Chrysosplenium iowense is a species of flowering plant in the saxifrage family known by the common name Iowa golden-saxifrage. It is native to North America, where it is "primarily a Canadian species", occurring from the northern Northwest Territories south to British Columbia and east to Manitoba. There are also disjunct, relictual occurrences within the United States, in the Driftless Area of Minnesota and Iowa.

==Description==
Chrysosplenium iowense is a small easily unnoticed plant with upright hairless stems. It is stoloniferous, with thin stolons and stems up to 15 centimeters tall. Flowering stems are not produced during the first season. Leaves occur on the stolons and the stems. The leaves are alternately arranged on the stems, with the lower leaves roundish in shape with seven to eleven lobes. The top two leaves are adnate (joined together) to the inflorescence branches. The inflorescence is a cyme of up to 12 flowers with leaflike yellow-green bracts and small yellow or greenish sepals. The flowers have yellow anthers. The production of flowers varies by temperature, with the maximum flowering occurring when the substrate is around 11 to 12 °C. Plants require insects for pollination. The cuplike fruit capsule contains many reddish seeds.

==Habitat==
Populations of Chrysosplenium iowense are generally small, containing no more than a few hundred individuals. They inhabitant wet and moist streambanks and woods. In the southern part of its range this northern species occurs and persists in spots that are always cool to cold, such as ice caves and tunnels carrying cold air. In the US it is found on algific (cold producing) talus slopes derived from dolomite; where cold air seeps down from ice-caves on north facing slopes. These cool moist habitats are very limited in size, some being only a one square meter. Other species that are restricted to these relic boreal locations include Carex media, Adoxa moschatellina, and several endemic land snails.

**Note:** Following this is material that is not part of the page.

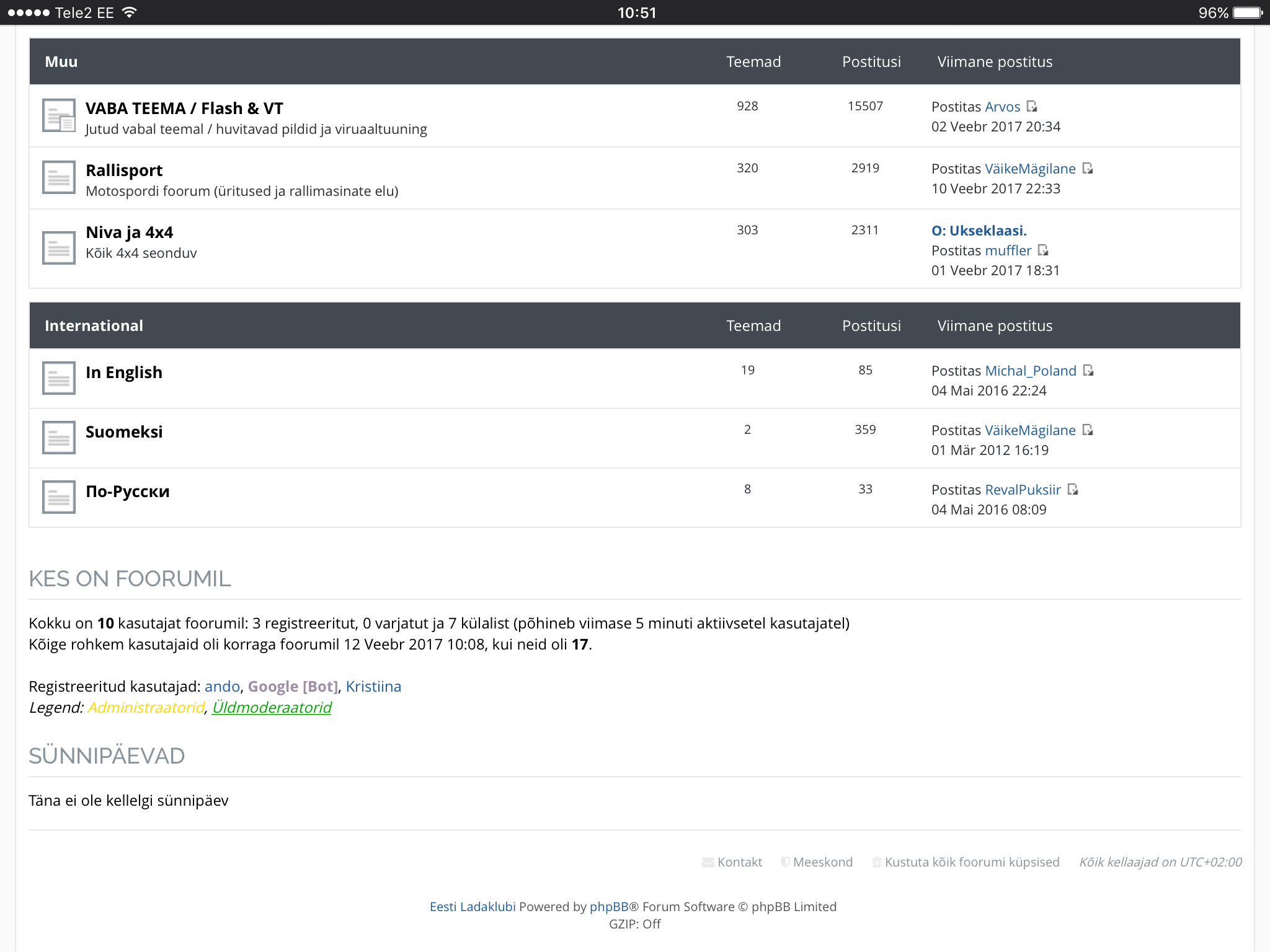
Task: Open the VABA TEEMA / Flash & VT forum
Action: coord(184,108)
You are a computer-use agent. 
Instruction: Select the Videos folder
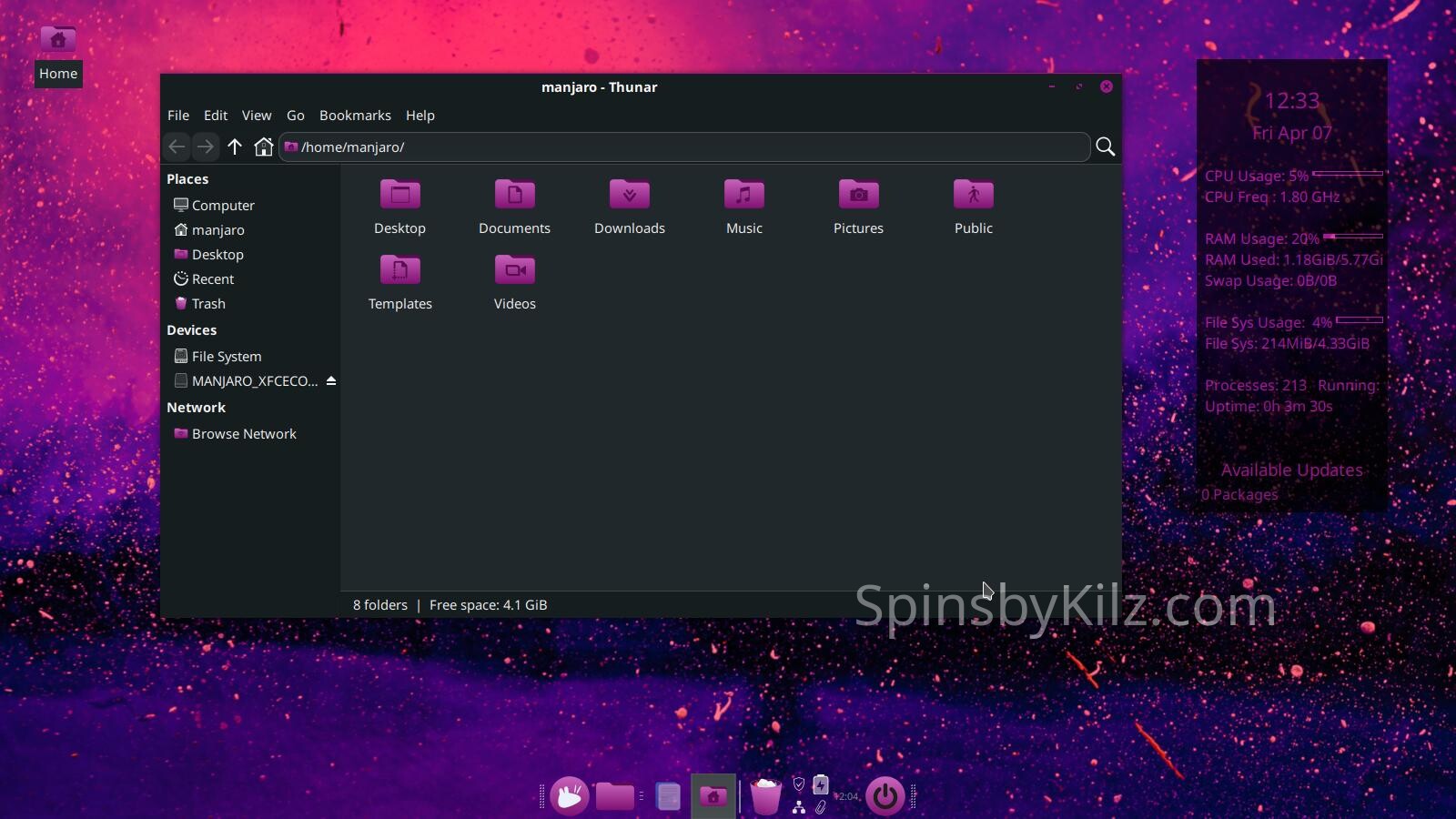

Associated plants include Abies balsamea, Acer spicatum, Adoxa moschatellina, Betula alleghaniensis, Carex peckii, Circaea alpina, Cornus canadensis, Equisetum scirpoides, Linnaea borealis, Lycopodium spp., Maianthemum canadense, Mertensia paniculata, Rhamnus alnifolia, Ribes hudsonianum, Taxus canadensis, Trillium nivale, and Viburnum trilobum.

==Distribution==
The US populations of Chrysosplenium iowense are likely relicts of Pleistocene flora that has survived glaciation, it now survives in boreal microhabitats. It is listed as an endangered species in Minnesota, and a threatened species in Iowa.
Threats to this species include trampling and other disturbance by humans and cattle. Logging is a threat for several reasons; the machinery damages the habitat and the process of logging leads to the succession of woody vegetation, erosion, and changes in shade and hydrology. Agriculture also alters the habitat. In Alberta the plant grows in areas with busy oil and gas exploration activity. Some sources consider this species as C. alternifolium var. sibiricum.